Luiz Edson Fachin
Luiz Edson Fachin: Eleições municipais, voto informado e democracia
Pleito pode ser um dos meios de defesa do povo contra o autoritarismo e os poderes da Federação
Venho de presenciar eleições em país andino na condição de observador internacional. Essa experiência realça elementos da realidade brasileira.
Não se tenha dúvida: predadores da democracia estão mesmo à espreita. Palavras de simples ameaças que parecem apenas exercitar ideias espalhafatosas que não desbordariam, a rigor, de uma sociedade aberta à livre expressão, vistas de perto, compõem um dialeto de propósito nítido: semear a descrença na democracia e na legitimidade das instituições. Almejam ir às últimas consequências: corroer a credibilidade da Justiça Eleitoral. À força do argumento ressuscitam o argumento da força.
O Brasil do presente é desafiado nesse campo, castigado ainda mais por enxurradas de desinformação. É um caos que até parece bem organizado por meio de notícias falsas e meias-verdades.
Auspicioso é o fato de que, neste 2020, eleições periódicas dos mandatários municipais se avizinham no Brasil. Abrem-se as urnas para o exercício eleitoral da cidadania que se constrói permanentemente. Essa reflexão conclama aos titulares da soberania popular. Nunca é demais enfatizar o poder do voto informado.

=-=-=

▸ **TAREFAS DO EXERCÍCIO**:
• a. No artigo sobre eleições municipais, em que condição foram presenciadas as eleições no país andino?
• b. Por favor, transcreva do artigo sobre eleições municipais o trecho que vai de "Não se tenha" até "falsas e meias-verdades.".

▸ **EXTRATO DOS DADOS**:
=-=-=

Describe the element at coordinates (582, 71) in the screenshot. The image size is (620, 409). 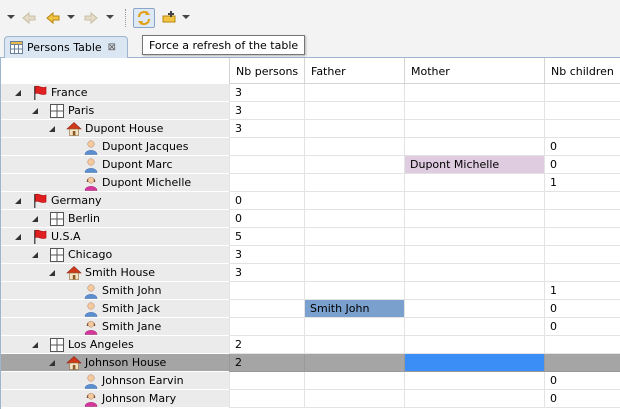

=-=-=

▸ **RESPOSTAS DO EXERCÍCIO**:
• a. Na condição de observador internacional.

• b.
Não se tenha dúvida: predadores da democracia estão mesmo à espreita. Palavras de simples ameaças que parecem apenas exercitar ideias espalhafatosas que não desbordariam, a rigor, de uma sociedade aberta à livre expressão, vistas de perto, compõem um dialeto de propósito nítido: semear a descrença na democracia e na legitimidade das instituições. Almejam ir às últimas consequências: corroer a credibilidade da Justiça Eleitoral. À força do argumento ressuscitam o argumento da força.
O Brasil do presente é desafiado nesse campo, castigado ainda mais por enxurradas de desinformação. É um caos que até parece bem organizado por meio de notícias falsas e meias-verdades.